A mother of seven children, who is also a barangay tanod (village keeper), was ecstatic after a government physician gave her a certificate to get a COVID-19 vaccine.
Requesting anonymity, 53-year-old Cora, expressed her elation that she can now finally have her protection against the dreaded virus.
For several months, she was stricken with asthma along with a bothersome goiter illness preventing her from taking the jab. Getting the jab means she will be able to safely move around somehow and find extra income.
Cora recalled a painful decision to go abroad to work as a cleaner in Abu Dhabi way back in 2010.
She had to feed seven kids and was separated from her husband.
The teary-eyed single mother related how she went through the pain of loneliness abroad and raising her kids “remotely” all by herself.
Close to a decade later in 2018, she was determined to go on with her life and return to the country. By then some of her children had already gotten married.
Only the three teenagers are now left under her care. The pandemic and the absence of a regular job exhausted her earnings that lead her to work as a barangay peace keeper.

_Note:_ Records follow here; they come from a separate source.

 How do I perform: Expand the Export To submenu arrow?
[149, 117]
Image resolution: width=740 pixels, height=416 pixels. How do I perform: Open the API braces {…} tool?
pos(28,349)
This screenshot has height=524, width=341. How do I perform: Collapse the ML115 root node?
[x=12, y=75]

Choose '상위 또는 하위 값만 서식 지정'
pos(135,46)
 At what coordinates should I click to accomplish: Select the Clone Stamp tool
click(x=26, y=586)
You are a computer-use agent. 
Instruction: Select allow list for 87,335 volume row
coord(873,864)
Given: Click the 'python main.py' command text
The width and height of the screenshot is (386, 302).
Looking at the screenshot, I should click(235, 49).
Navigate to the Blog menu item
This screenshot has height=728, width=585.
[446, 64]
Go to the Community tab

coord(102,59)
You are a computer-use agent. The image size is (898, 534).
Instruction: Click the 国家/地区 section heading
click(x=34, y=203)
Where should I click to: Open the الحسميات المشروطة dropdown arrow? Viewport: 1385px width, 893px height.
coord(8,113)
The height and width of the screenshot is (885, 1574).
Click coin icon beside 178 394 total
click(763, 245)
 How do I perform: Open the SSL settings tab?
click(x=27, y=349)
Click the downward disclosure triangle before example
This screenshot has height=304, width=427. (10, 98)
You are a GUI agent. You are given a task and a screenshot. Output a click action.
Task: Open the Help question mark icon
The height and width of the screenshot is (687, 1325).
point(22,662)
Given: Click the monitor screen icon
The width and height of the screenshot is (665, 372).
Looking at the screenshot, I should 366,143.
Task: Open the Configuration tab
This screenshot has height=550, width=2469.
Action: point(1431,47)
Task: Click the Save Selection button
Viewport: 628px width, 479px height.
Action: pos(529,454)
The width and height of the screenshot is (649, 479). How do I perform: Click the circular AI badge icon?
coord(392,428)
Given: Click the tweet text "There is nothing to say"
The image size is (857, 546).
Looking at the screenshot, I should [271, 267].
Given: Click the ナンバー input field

On November 18, she and her teenage daughter, attended the Bacolod City Police Office – led “Duterte Legacy: Barangayanihan Caravan Towards National Recovery” at Brgy. Alangilan, Bacolod City.
Cora availed of a free medical check-up and eventually got the approval to get a jab against COVID-19 while her child gets the chance to register in the national identification program.
After the check-up, she also received a little assistance consisting of rice, noodles, a sanitary kit and information materials.
She thanked the police, smilingly waved to this writer, and disappeared into the crowd.
The caravan gave hope to Cora that she could just be able to find other gainful ventures amid the pandemic.
Like Cora, getting the shot is not only to live and be protected amid the pandemic but it is about an every day living to make both ends meet. (AAL/Lljr/PIA6 Negros Occidental).